United Nations Parallel Corpus (UNPC)

UNPC: The United Nations Parallel Corpus

The United Nations Parallel Corpus (UNPC) is a collection of six parallel corpora made up from official records and other parliamentary documents of the United Nations. Most of the documents are available in all six official languages of the United Nations. The content of the corpus consists of manually translated documents between 1990 and 2014 and texts are aligned on the sentence level.

The list of languages in the collection of the UNPC corpora includes: Arabic, Chinese (Simplified script), English, French, Russian and Spanish.

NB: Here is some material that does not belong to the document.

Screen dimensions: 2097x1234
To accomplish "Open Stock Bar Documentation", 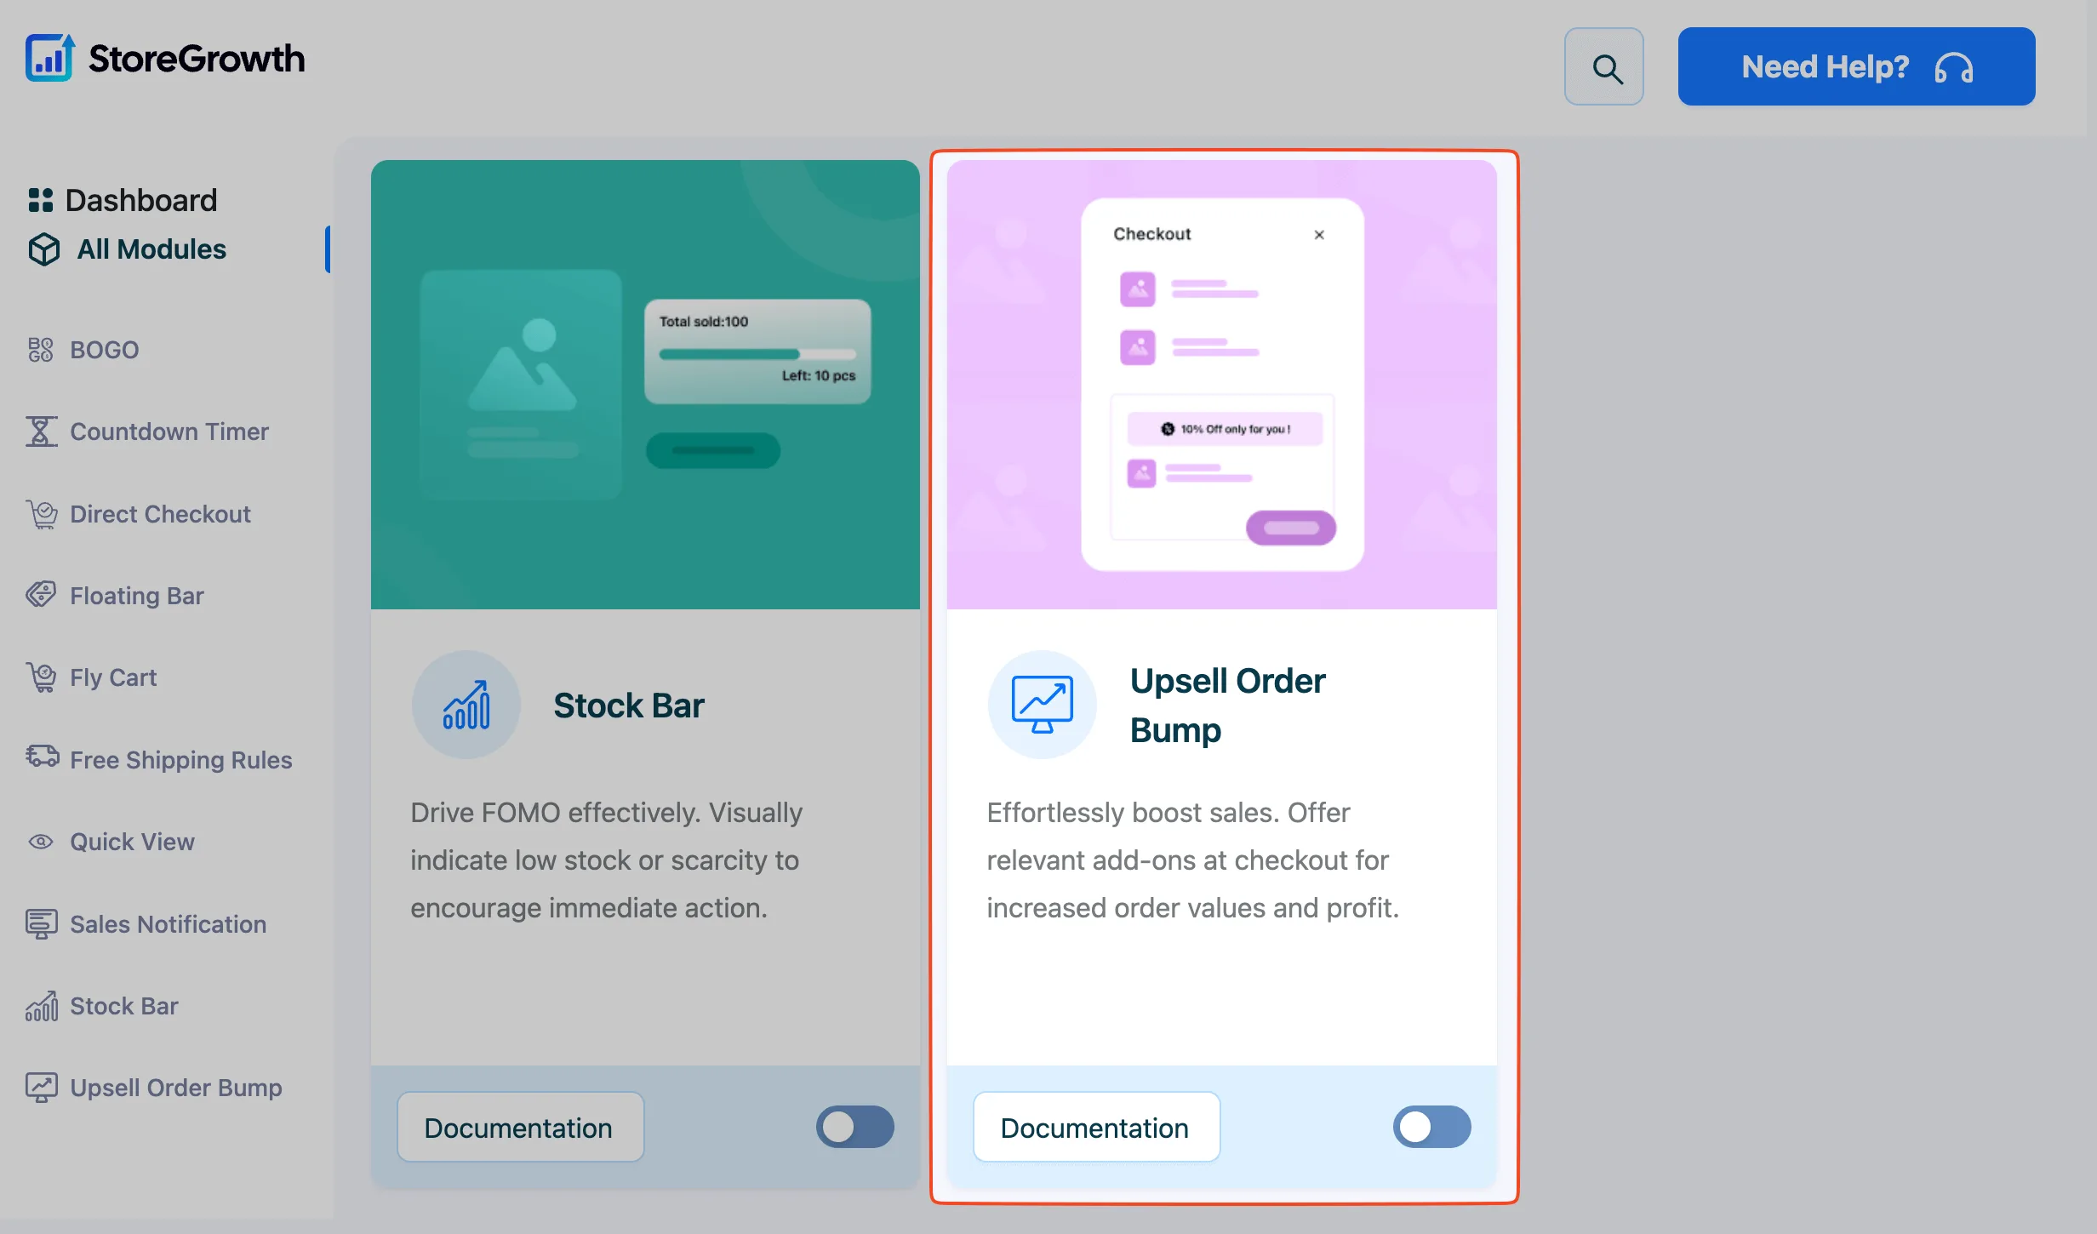I will (x=520, y=1128).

Number of aligned tokens for each pair of languages

	Arabic	Chinese (Simplified)	English	French	Russian	Spanish
Arabic		517,150,223	587,231,539	596,881,951	600,601,791	601,362,359
Chinese (Simplified)	434,987,326		428,869,617	434,499,039	440,768,507	435,260,238
English	550,685,401	475,126,683		753,658,350	644,825,629	657,633,158
French	678,835,378	586,645,545	904,326,817		787,712,855	807,972,655
Russian	537,398,056	468,634,178	615,852,162	621,182,081		565,543,530
Spanish	637,090,563	547,013,982	739,463,681	753,873,421	668,790,072

The United Nations parallel corpora have the sentence alignment and you can search and analyze monolingually (as a standard single corpus) or multilingually (as parallel corpora). The data were gained from the OPUS project that is maintained by Joerg Tiederman. We process the texts in terms of lemmatization and part-of-speech tagging including word sketches and term extraction. The incorrect alignments were fixed.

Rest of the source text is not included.